Per ottenere risultati apprezzabili è necessario individuare pochi e qualificanti obiettivi e programmi adeguati:

Ridurre il riscaldamento globale, limitando le emissioni di CO2 e degli altri gas climalteranti sulla base di un Patto stipulato tra i principali Stati inquinatori, in cui le riduzioni delle immissioni per ciascun Paese vengano calcolate sulla base delle emissioni pro-capite e non su quelle totali, nel necessario rispetto dei principi di equità e di trasparenza.

Per essere efficace, l’attuazione del Piano dovrebbe essere affidata a una nuova istituzione (l’Organizzazione Mondiale per l’Ambiente), operante nell’ambito dell’ONU, che dovrebbe essere dotata di effettivi poteri e finanziata da risorse proprie (quali una Tassa mondiale sulle Transazioni finanziarie e/o una Carbon tax mondiale).

Promuovere l’agricoltura sostenibile che, come ampiamente sollecitato da ONU e FAO, privilegi i metodi ecologici, rispettando la qualità dei terreni, le colture locali e i metodi tradizionali, i commerci e gli input locali, e quindi affermi il diritto al cibo per tutti.

La FAO deve essere posta in grado di realizzare il giusto riorientamento dell’agricoltura mondiale.

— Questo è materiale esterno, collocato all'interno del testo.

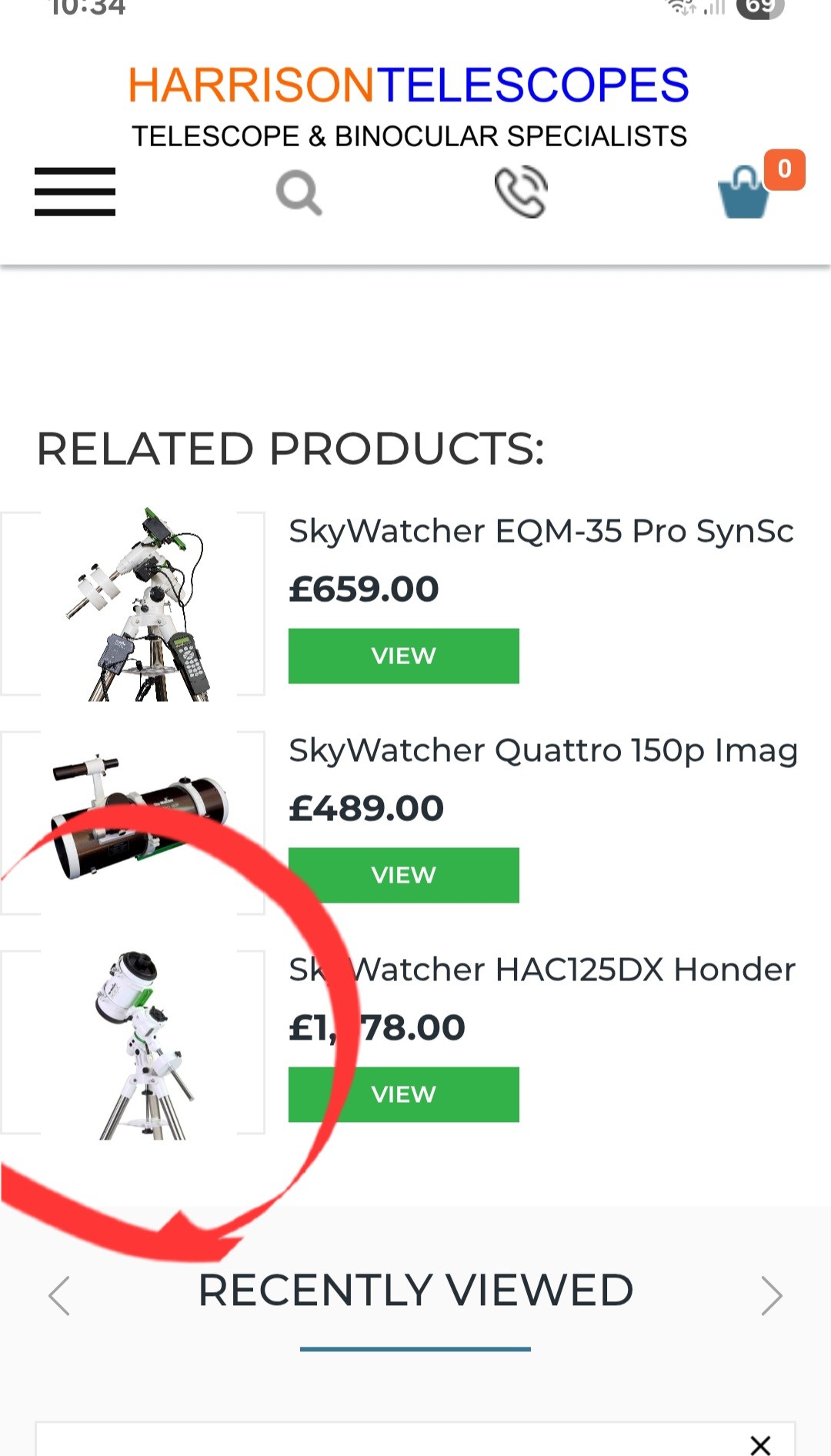
Task: Tap the phone call icon
Action: click(x=521, y=192)
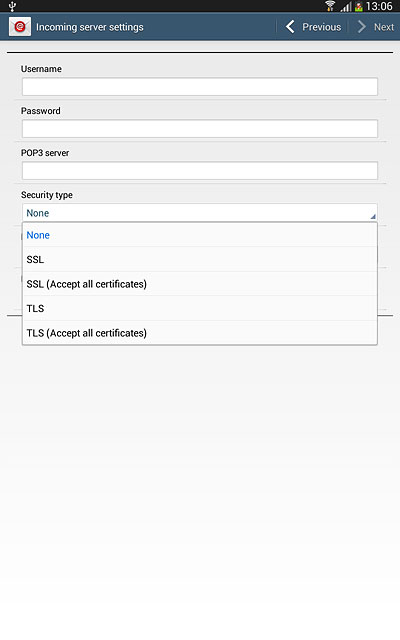Focus the Username text field
400x640 pixels.
[200, 87]
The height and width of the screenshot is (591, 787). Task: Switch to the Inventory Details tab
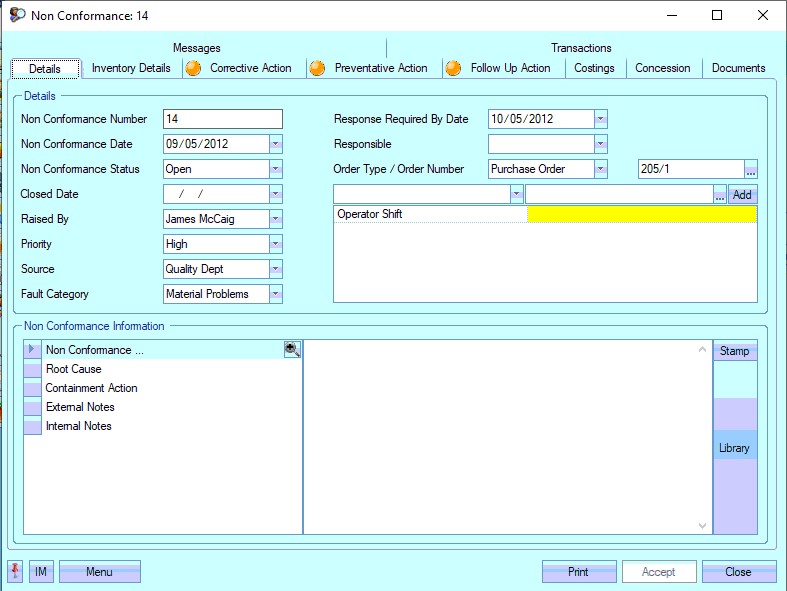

Coordinare gli aiuti allo sviluppo, almeno tra i Paesi occidentali, accentrandone la gestione nell’ONU, sotto il controllo di un Comitato di garanti, costituito da personalità provenienti da tutti i continenti che presentino requisiti di indiscussa capacità e integrità morale, per garantire maggior efficienza ed efficacia degli aiuti, evitando il fenomeno della corruzione. Gli aiuti dovrebbero seguire le linee fissate dai Millennium Development Goals e dalle loro successive, precise, declinazioni.

L’idea ricorrente nei movimenti ecologisti è che i Summit non servano e che sia necessario agire localmente perché difendendo l’albero per difendere la foresta, l’individuo per la specie, il fiume per il mare, si riuscirebbe a comporre un «puzzle» tale da realizzare un programma complessivo destinato a salvare il Mondo.

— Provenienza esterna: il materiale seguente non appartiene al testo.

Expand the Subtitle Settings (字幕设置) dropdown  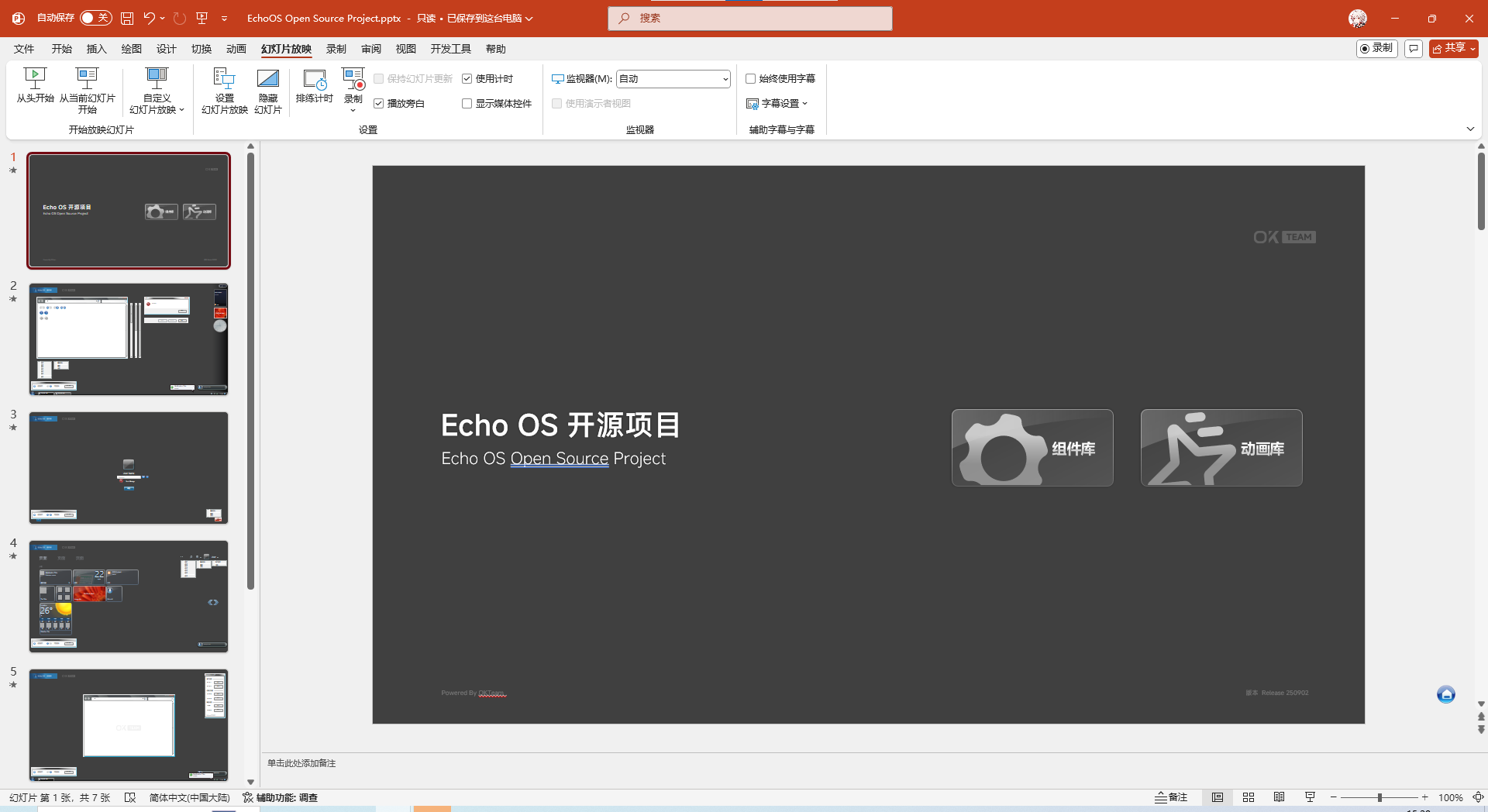(x=777, y=104)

Evidentemente l’impegno locale non va tralasciato ma, contemporaneamente, va ribadita l’ovvia verità che i problemi di dimensioni globali vanno affrontati per il tramite di istituzioni operanti al medesimo livello.

È vero: fino ad oggi non paiono sussistere le premesse per vincere le sfide indicate. Va però evidenziato che il quadro attuale potrebbe modificarsi in modo radicalmente favorevole qualora l’Unione europea imboccasse la strada della sua unione federale; se si introducesse al suo interno una Tassa europea sulle Transazioni Finanziarie e/o una Carbon tax europea; se l’Ue fosse davvero in grado di parlare internazionalmente «con una sola voce».

Con la forza dell’esempio, quanto succede in Europa potrebbe rappresentare il paradigma di quanto, nei tempi e nei modi dovuti, potrebbe accadere nel mondo intero, contribuendo a rendere realizzabili i programmi di cui il pianeta ha bisogno.